Julado365 : Quel est votre pronostic sur l'issue du vote interne ?
Henri Weber : Il y a des campagnes d'intoxication, sans doute des deux côtés. Celle du "oui" est relayée massivement par les médias. Franchement, je ne peux pas répondre, car je n'en sais rien.
Joe : En cas de vote serré, faut-il en conclure qu'il existe deux PS ?
Henri Weber : Absolument pas. Ce qui nous rassemble sur la question européenne dépasse, et de très loin, ce qui nous divise. Tous les socialistes français souhaitent redresser le cours actuel de la construction européenne vers une Europe sociale et une Europe puissance, ils l'ont montré lors de la campagne européenne. Nous divergeons sur la méthode : les partisans du "oui" veulent commencer par ratifier cette Constitution et ensuite redresser la construction européenne dans le sens que nous désirons tous. Les partisans du "non" veulent créer un électrochoc, mobiliser la gauche pour cette réorientation, et un "non" à cette Constitution venant de la gauche européenne serait un acte fondateur de cette réorientation.

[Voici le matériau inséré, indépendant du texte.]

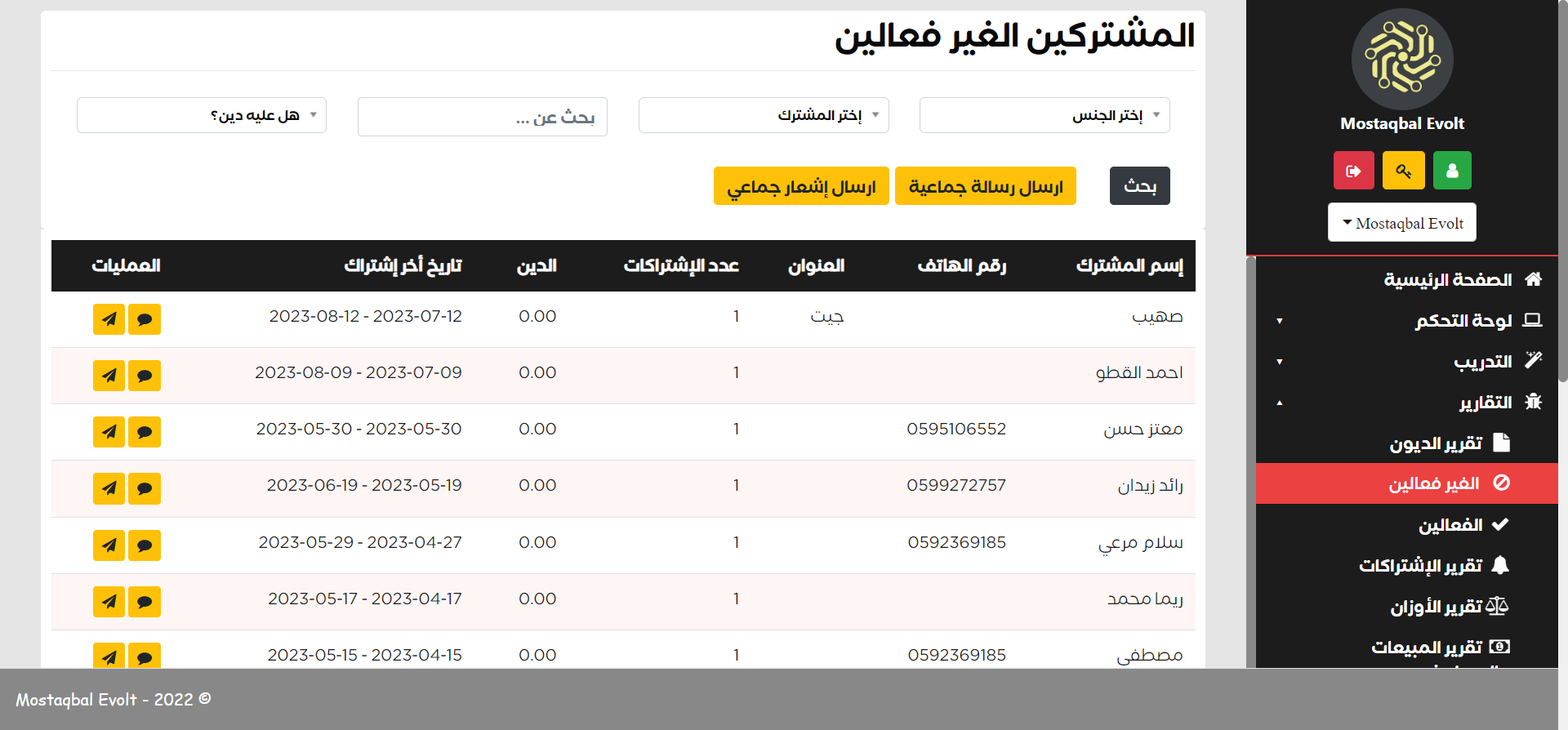Expand the لوحة التحكم sidebar menu
Image resolution: width=1568 pixels, height=730 pixels.
[1463, 321]
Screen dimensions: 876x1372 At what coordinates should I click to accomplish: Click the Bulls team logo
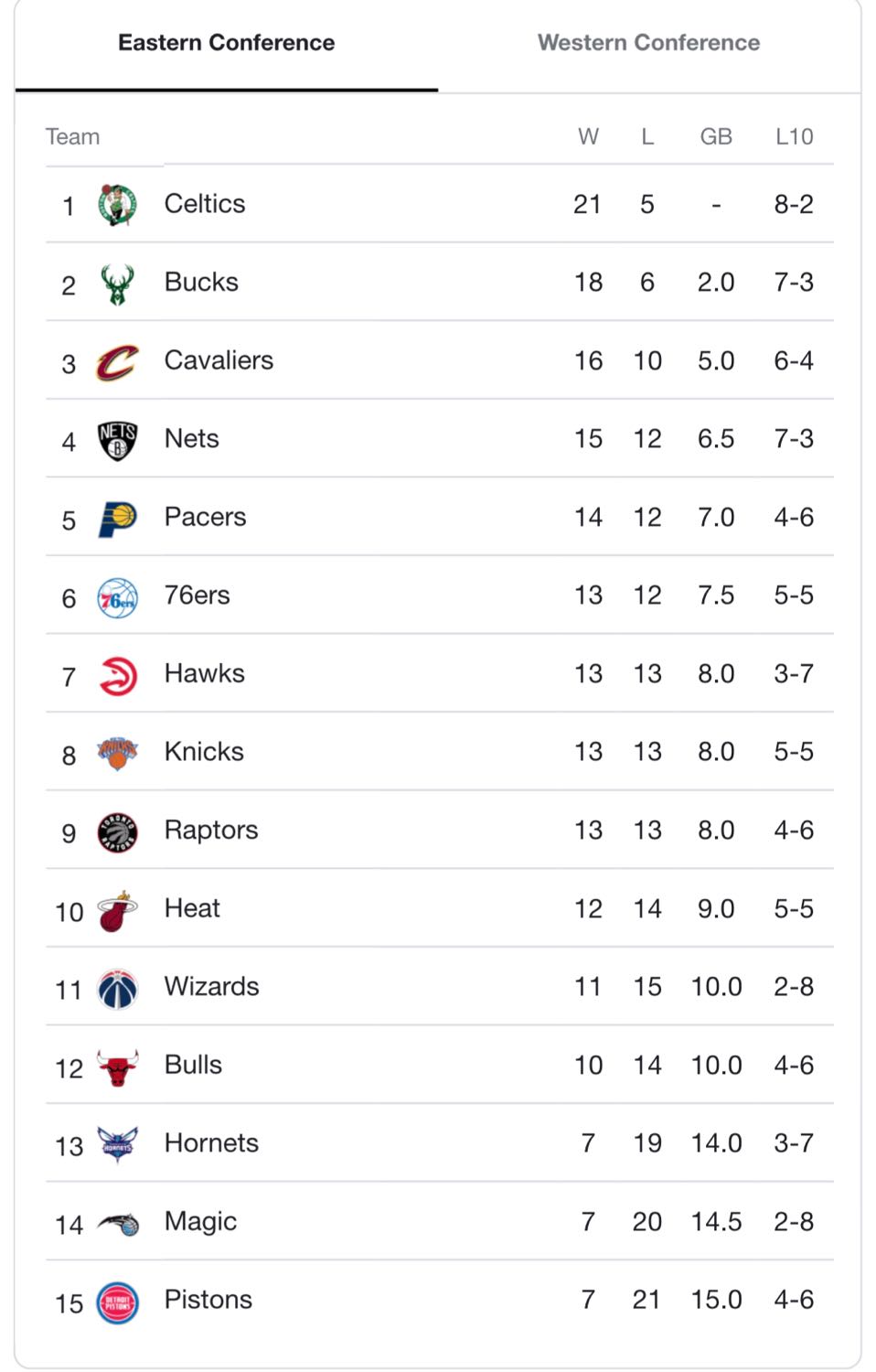pyautogui.click(x=117, y=1067)
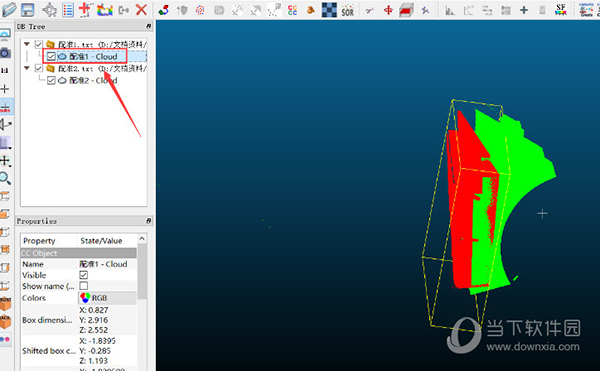This screenshot has width=600, height=371.
Task: Click the Properties scrollbar up arrow
Action: pos(142,239)
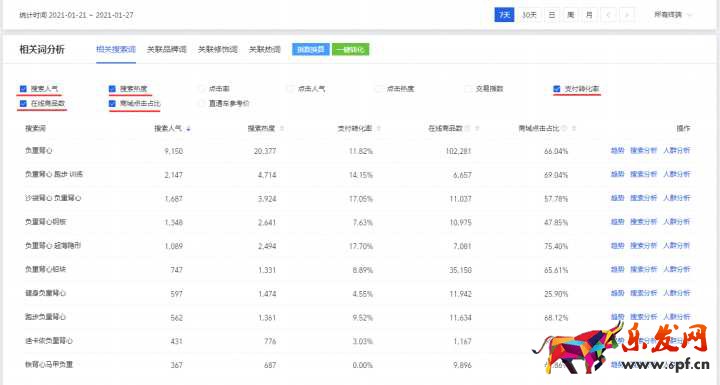Go to next date period arrow
This screenshot has height=385, width=720.
(x=627, y=15)
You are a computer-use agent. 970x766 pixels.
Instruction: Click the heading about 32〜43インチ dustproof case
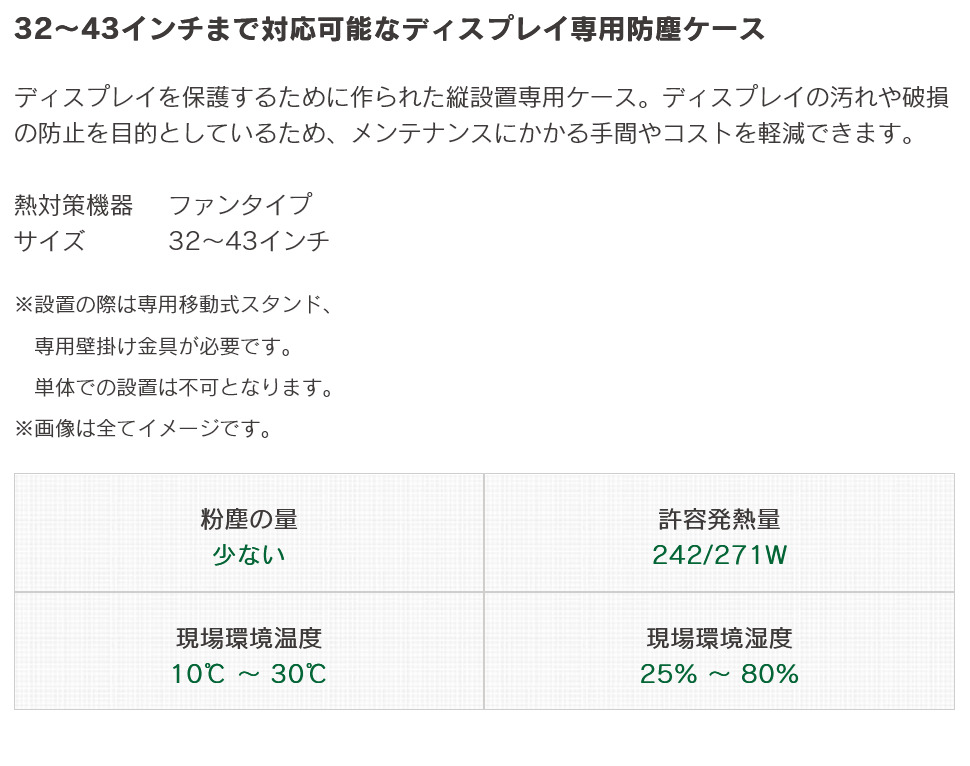(x=390, y=29)
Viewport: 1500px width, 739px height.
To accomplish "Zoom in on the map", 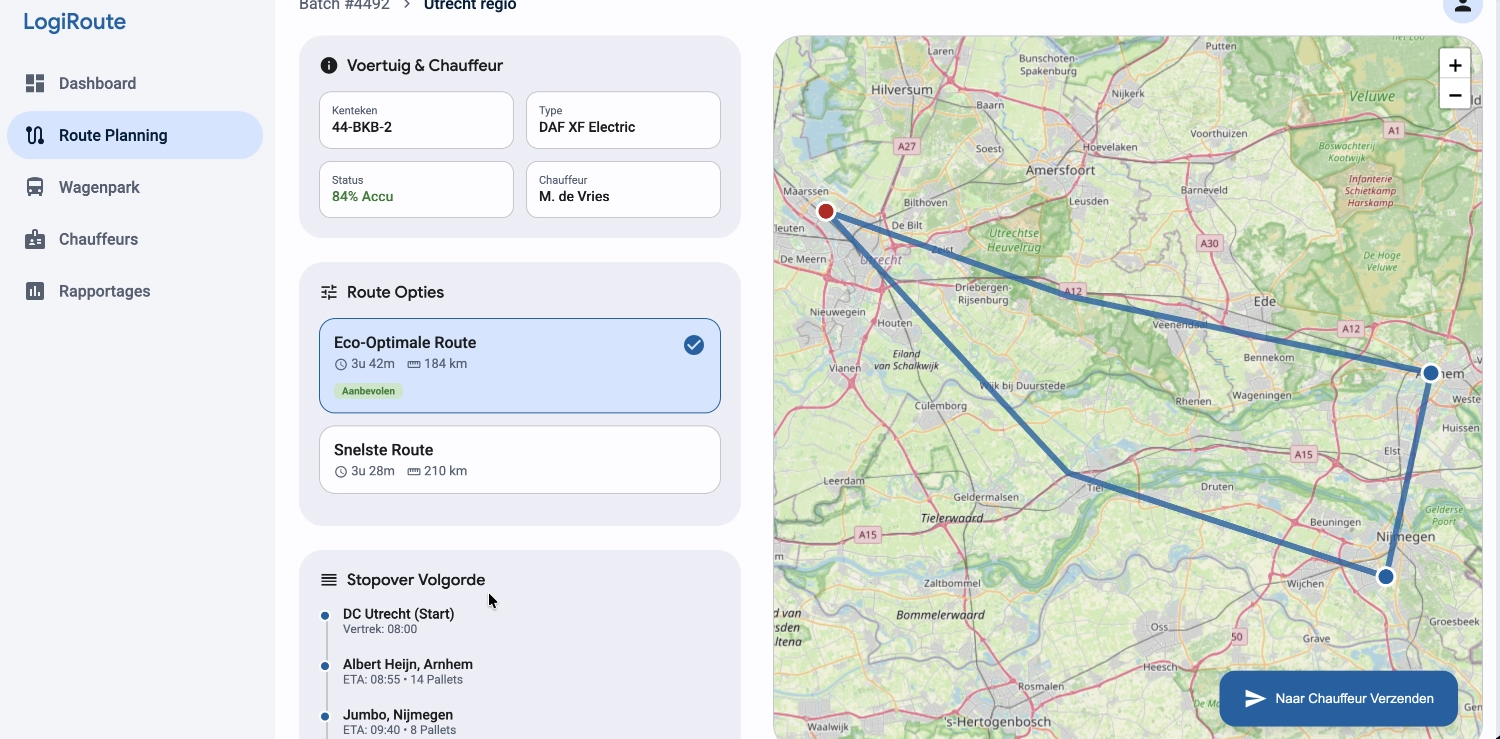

Tilsit : Qu'aurez-vous encore à vous dire, le soir du référendum interne, entre partisans du "oui" et du "non" au sein du PS ?
Henri Weber : Ce débat a surtout été dramatisé dans les médias. Dans les sections, il a été
mené sereinement et sérieusement, et le plus souvent de façon exemplaire. Dès le 2 décembre, nous aurons à nous mobiliser sur l'élaboration du projet socialiste pour 2007-2013, sur la lutte contre la politique de régression sociale du gouvernement, et dans le combat contre la droite américaine qu'incarne désormais l'UMP de M. Sarkozy.
Jca : En cas de victoire du "non", les probabilités d'un congrès socialiste avancé seront-elles renforcées ?
Henri Weber : Je ne crois pas. Les partisans du "non" disent tous les jours que la direction du parti n'est pas en cause, la majorité issue du congrès de Dijon non plus, qu'il s'agit de trancher un point singulier - certes important, mais il y en aura d'autres dans le cadre de l'élaboration du projet -, que la direction sera remise en jeu à l'occasion du congrès ordinaire du Parti.